MARCH 2013
by Hans TenDam
What is the acme, the crown of the work of a past-life therapist? I am believing more and more that it is the way we can do present-life regressions.
We can give a marvelous twist to inner child work. From rebirthing to adolescent mayhem. One of my principles in regression is what I call Children before God.
To unfreeze hurt and withdrawn inner children. To clean and restore children who had dirty experiences with darkened adults. To let volcanoes of impotent rage erupt, till peace once more reigns and the soul is like an immensely fertile hilly field where new trees can sprout new bloom. To dig up what is buried before its time. To drag lost soul parts that sunk in deep waters.

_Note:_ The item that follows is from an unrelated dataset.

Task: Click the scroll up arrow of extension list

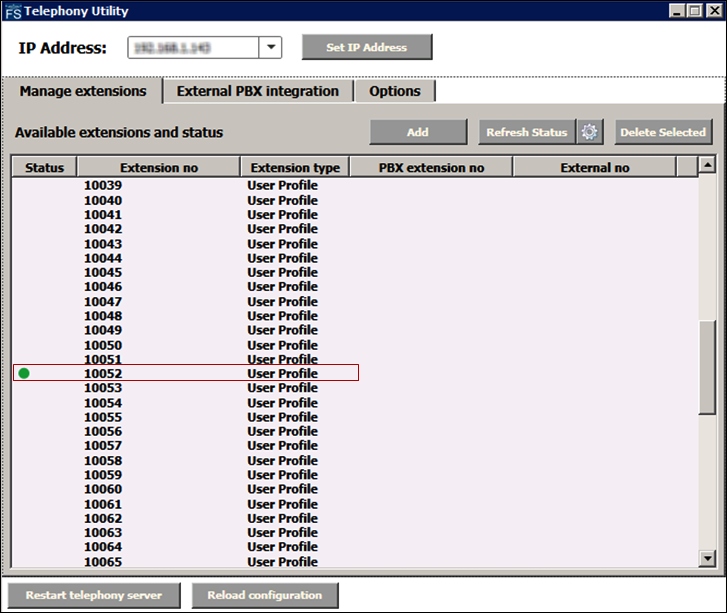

One of the most beautiful specialisms in our field is with children. Like we find inner children in adults, we find inner adults in children.
What are the products of our work? I think there are three: catharsis, integration and transformation. In the end: liberated people, integrated people, transformed people. There are few thing more stimulating than to meet adults in which the child-like and the truly adult qualities live together joyful and strong. In which masculine and feminine sides are married. In which the animal and the spiritual live side by side. We are a new and glorious crop of obstetricians, of new midwives.

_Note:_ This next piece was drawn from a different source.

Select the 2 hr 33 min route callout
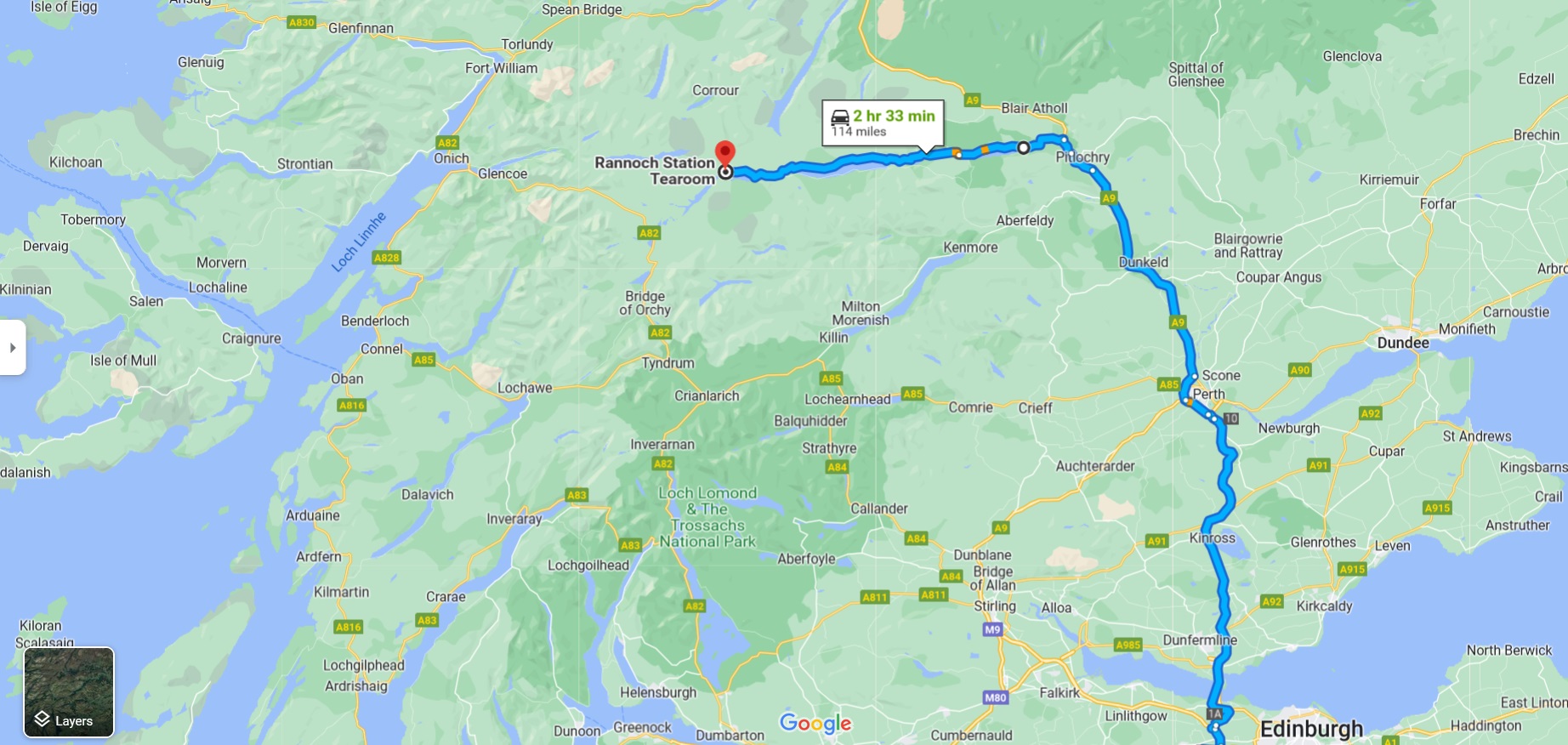Image resolution: width=1568 pixels, height=745 pixels. tap(883, 123)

We tend to think that somewhere in the past, there have been civilizations in which spirituality and statecraft went together, where wise healers tended to the suffering. I am pretty sure these times and places have existed. But what we are doing today seems to me a new wave, in the midst of a turbulent world. We are in the forefront of a New Age, firmly rooted in the present age. We teach people to live better, to die better, to be reborn better. We don’t teach in schools. We simply deal with people that have problems. We help them to help themselves. In the most profound way imaginable. In the most simple and practical way imaginable.

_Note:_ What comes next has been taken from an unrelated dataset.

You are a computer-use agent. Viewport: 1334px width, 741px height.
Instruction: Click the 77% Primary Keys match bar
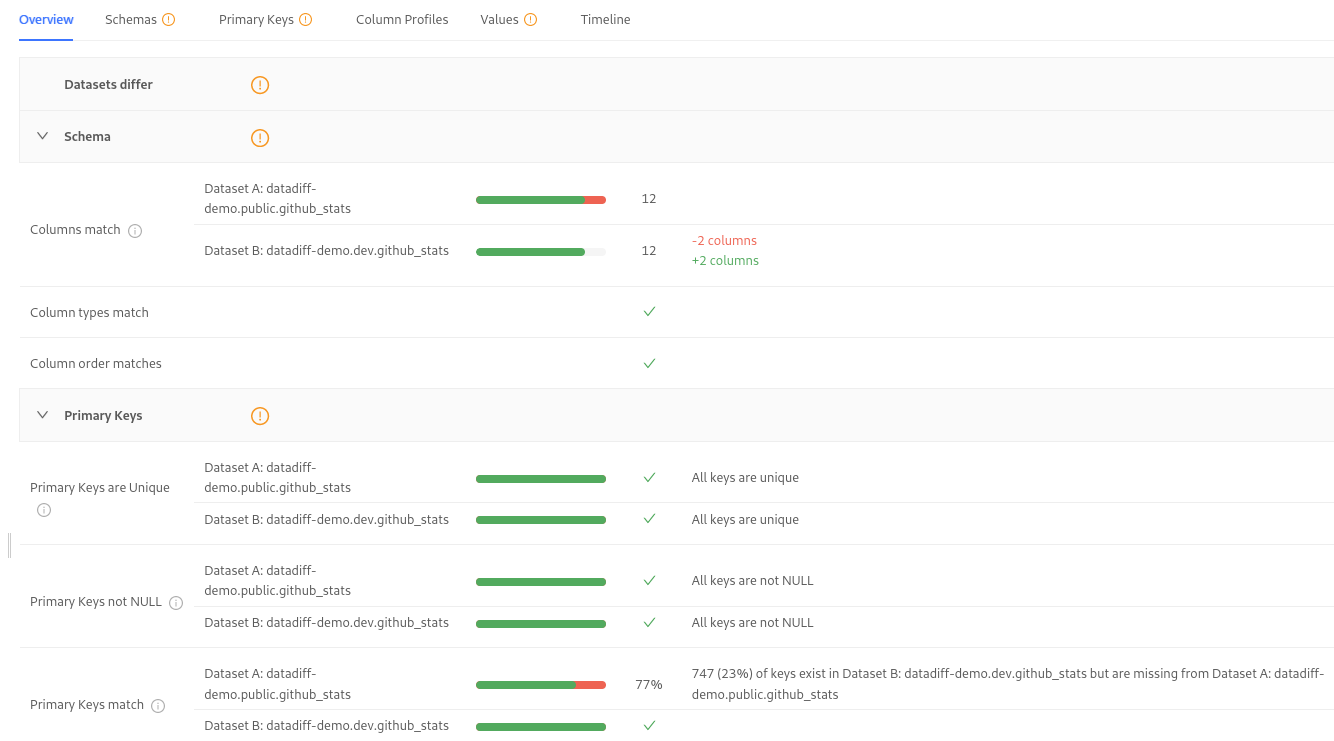540,685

There seems to be a tremendous development in practical psychology, though much of academic psychology stays outside this development. The main problems are three.
First, that methods and approaches grow under many different names, making the field ill-organized and poorly surveyable. That is already true for professionals, let alone for people seeking help. The Psychotherapy Handbook of 1980 lists already more than 250 therapies in use.
Second, there is a lot of money-making going on. In itself that is not bad, but it complicates further. Strong personalities sell patented solutions, often rigid, rarely new, denouncing other approaches.
Third, there is a lot of overly positive thinking, selling the idea that anybody can solve anything, can attain anything. Obsession with personal success creates a large shadow of all those disappointed, often blaming themselves that they didn’t succeed. Obsession with success creates a wide-spread sense of personal failure. Obsession with winning creates a nation of losers.
We are just a part of all this. But I am sure we are a central part. I call regression therapy the queen of therapies, knowing that regression is only a part of our work, though an essential part. We are the fruit of something that may have started with William James, one of the fathers of psychology. We are the true psychologist, as the soul for us is not an abstraction, but a living reality.
To end, some quotes of William James:
… Our normal waking consciousness, rational consciousness as we call it, is but one special type of consciousness, whilst all about it, parted from it by the filmiest of screens, there lie potential forms of consciousness entirely different.
… A radical empiricism must neither admit any element that is not directly experienced, nor exclude any element that is directly experienced.
… Truth is what works.
Let’s work some more. Welcome to Estonia!